I wrote him a letter, warning him against returning to the dark side. Although I miss him enormously, I would not be able to watch him struggle with his demons and not having me close. It’s both selfish and selfless.

Madness is waiting for him, ready to be embraced, but will he accept it?

*     *     *

Strange. Time possesses the feature of only going forward. As much as I wish to reverse it, the method has not been invented. Yet, there he was. In front of my eyes again, after three years.

And time seemed to stop. It seemed to have stopped when we split that day in his house. He has not changed that much. His hair was neatly combed, the stubble remained untouched. His whole person frozen in time and space. Just as I remembered him.

The sample of his voice has to suffice to let me recover all the words we’ve ever exchanged.

He was standing on the other side of the glass, engulfed in the dark. I couldn’t see him clearly but I know that with time, as he keeps visiting me, I will recover his image. With me he is complete. Or rather, with him I am complete.

*     *     *

I knew Alana would not be pleased. I knew she would not go for any compromises. So I had to be quick and smart. This one piece of paper and the one pencil have to be enough. Though the comfort of my cell has decreased, I managed to save this one piece. Now I have to hold on to it. As I have to hold on to the sound of Will’s voice.

*     *     *

Boredom was what kept killing me in this cell until the Dragon appeared. Now, with Jack, Alana, Frederick and Will returning to me I am needed again. I am valuable for their plan. I am valuable to the Dragon.

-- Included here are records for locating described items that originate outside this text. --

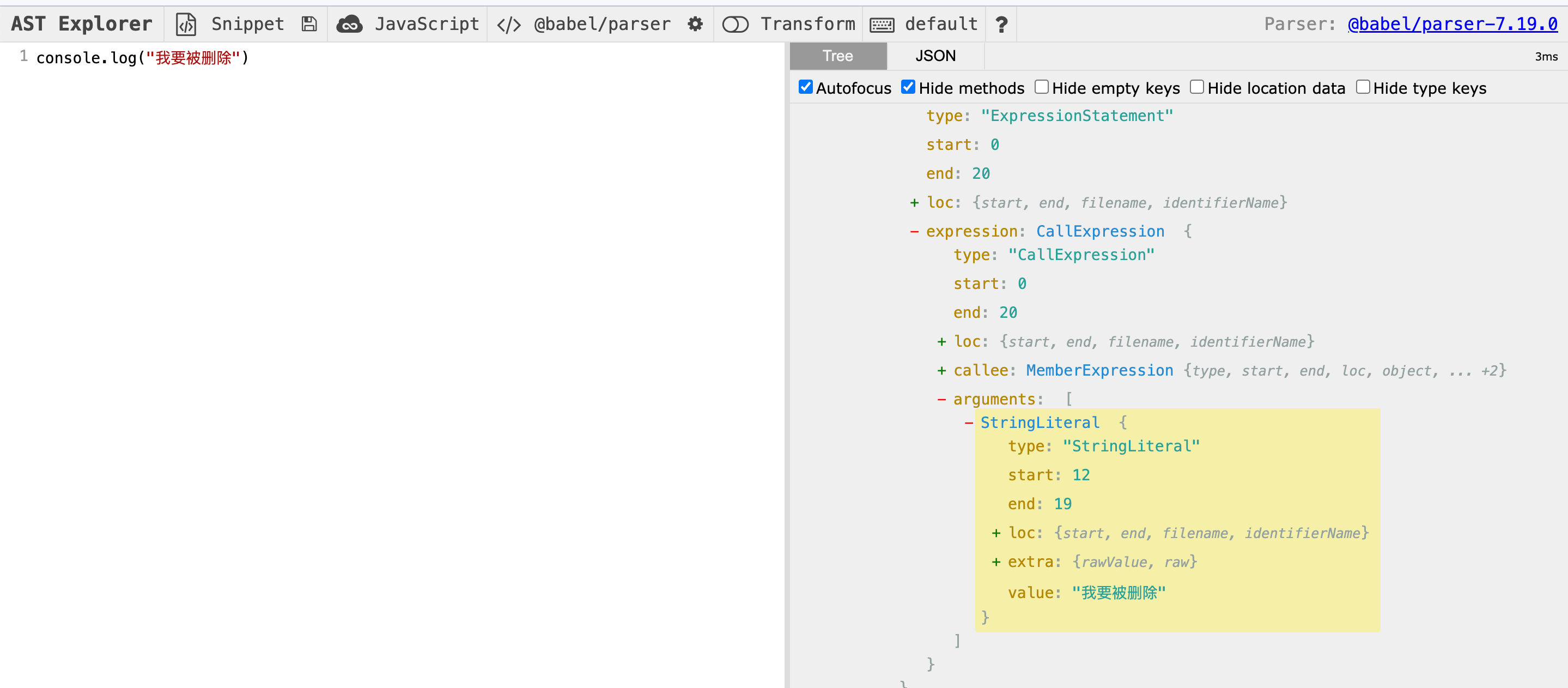This screenshot has width=1568, height=688.
Task: Click the parser code brackets icon
Action: pyautogui.click(x=508, y=25)
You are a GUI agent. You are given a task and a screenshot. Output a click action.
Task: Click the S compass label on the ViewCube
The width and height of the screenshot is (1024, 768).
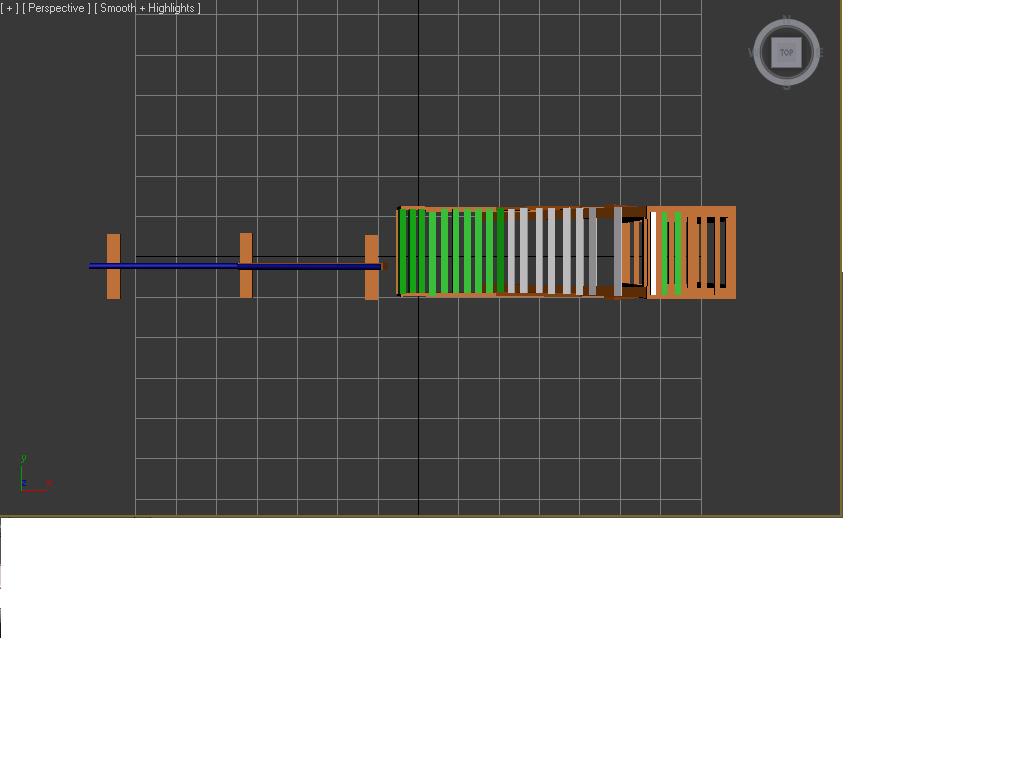[x=786, y=87]
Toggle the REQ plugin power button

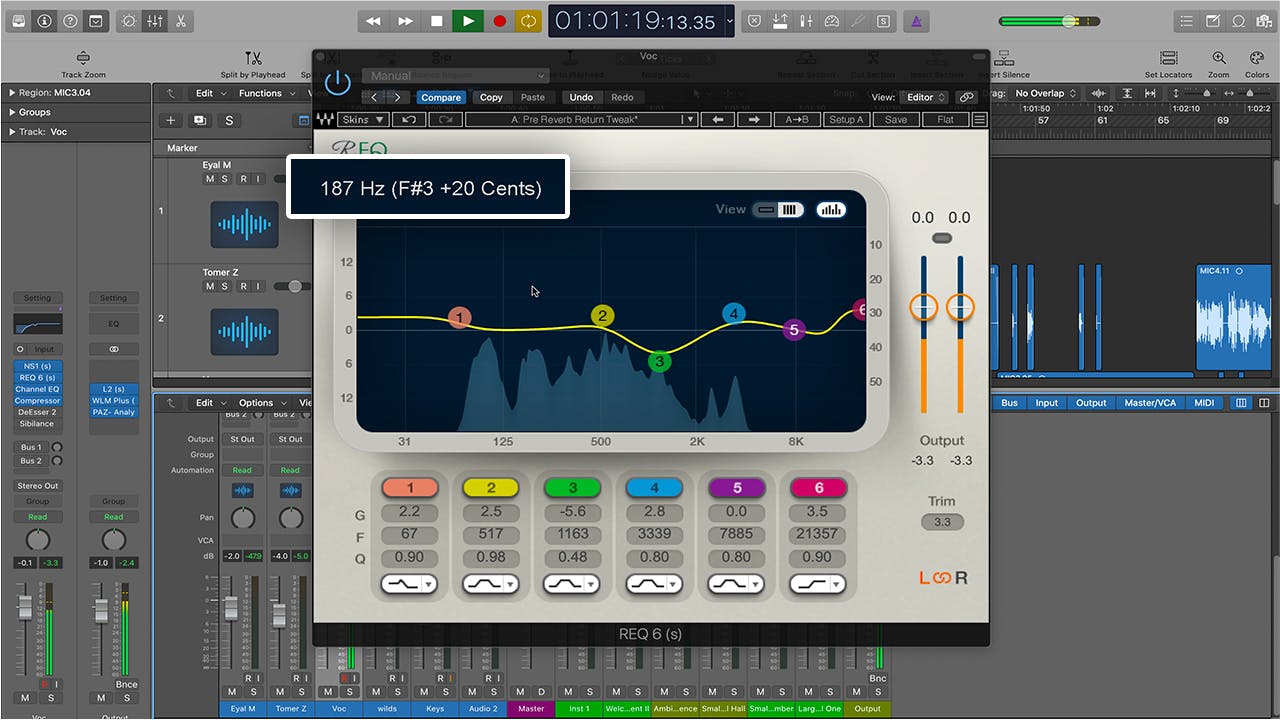coord(337,83)
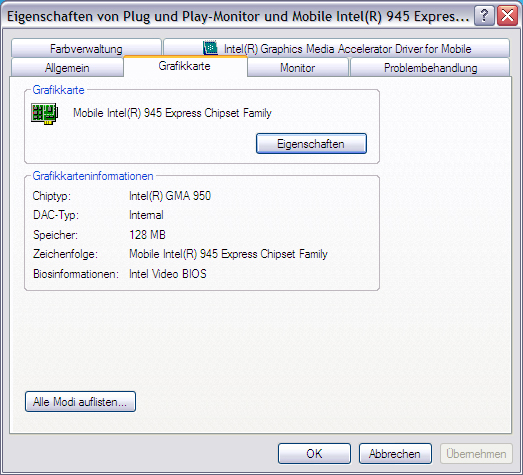Click the dialog title bar text

tap(238, 16)
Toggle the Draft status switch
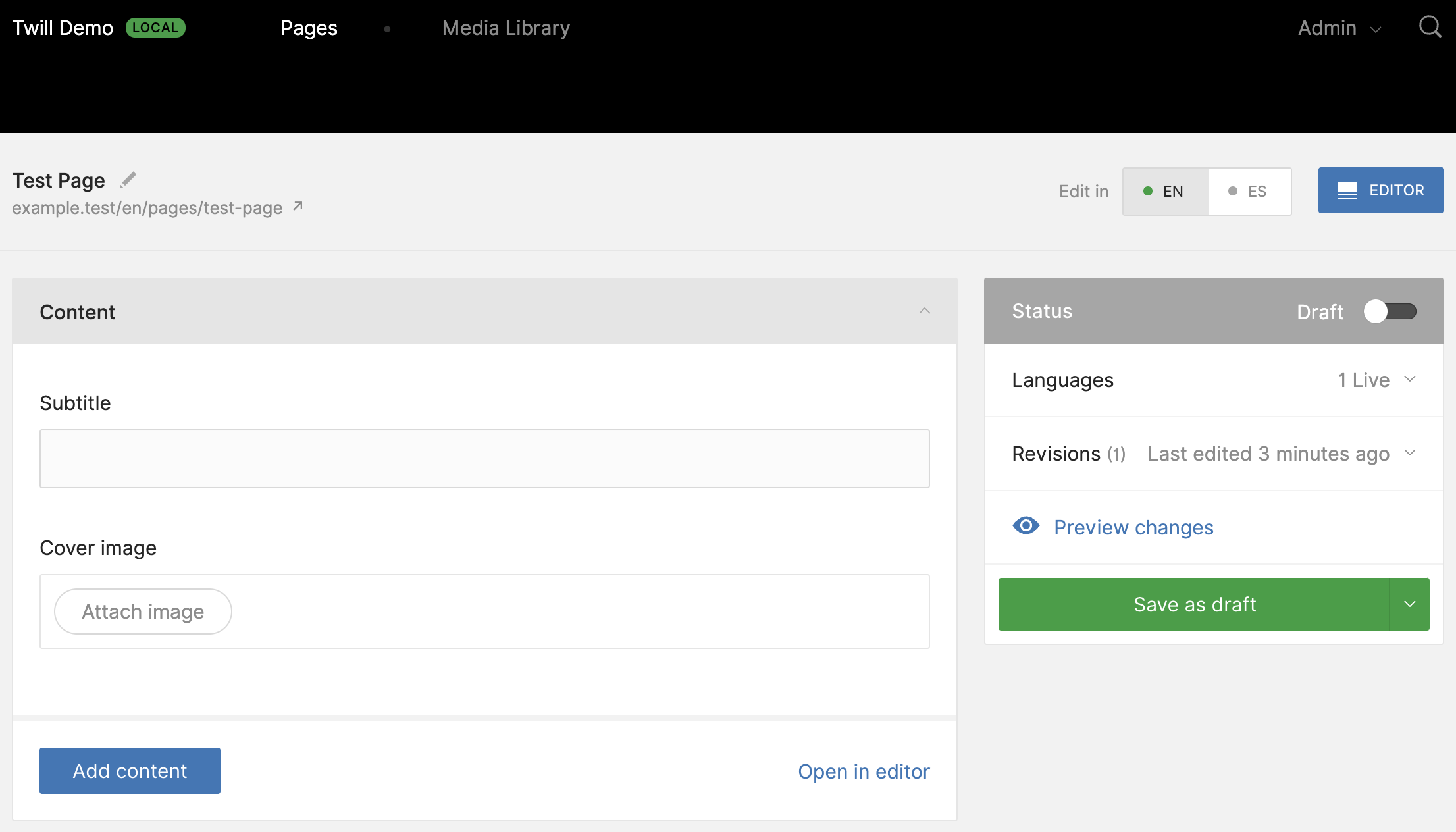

They believe I do what I do for my own purpose, for tickling my own ego, for amusement. All true and nothing true.

I expect a moment when they will want to use me to their advantage with no prospect for me to stay alive and well. I will not reject them, as they once rejected me. If only I were offered one more time with Will. If only we could turn it to our advantage.

They all believe they have it under control. But they had it under control once. I let them believe they were in control of what was happening. And it all led to this.

*     *     *

It’s settled. Will has asked me to be the bait. The cunning boy I admire showed himself. Pure and with a grin of the devil himself. He reminds me of Dorian Gray. His innocent face does not reveal the true colours of his soul. He has not got sins written all over his face.

Wrong. He wears the scar I gave him. He does not seem to be in any way offended by it. Quite the opposite – he wears it with pride. Is he proud of having survived me or is he proud of being marked by me? After all, this is a sign of belonging.

We could not be more equal, with scars and memories imprinted on our bodies and minds. We could not be more connected.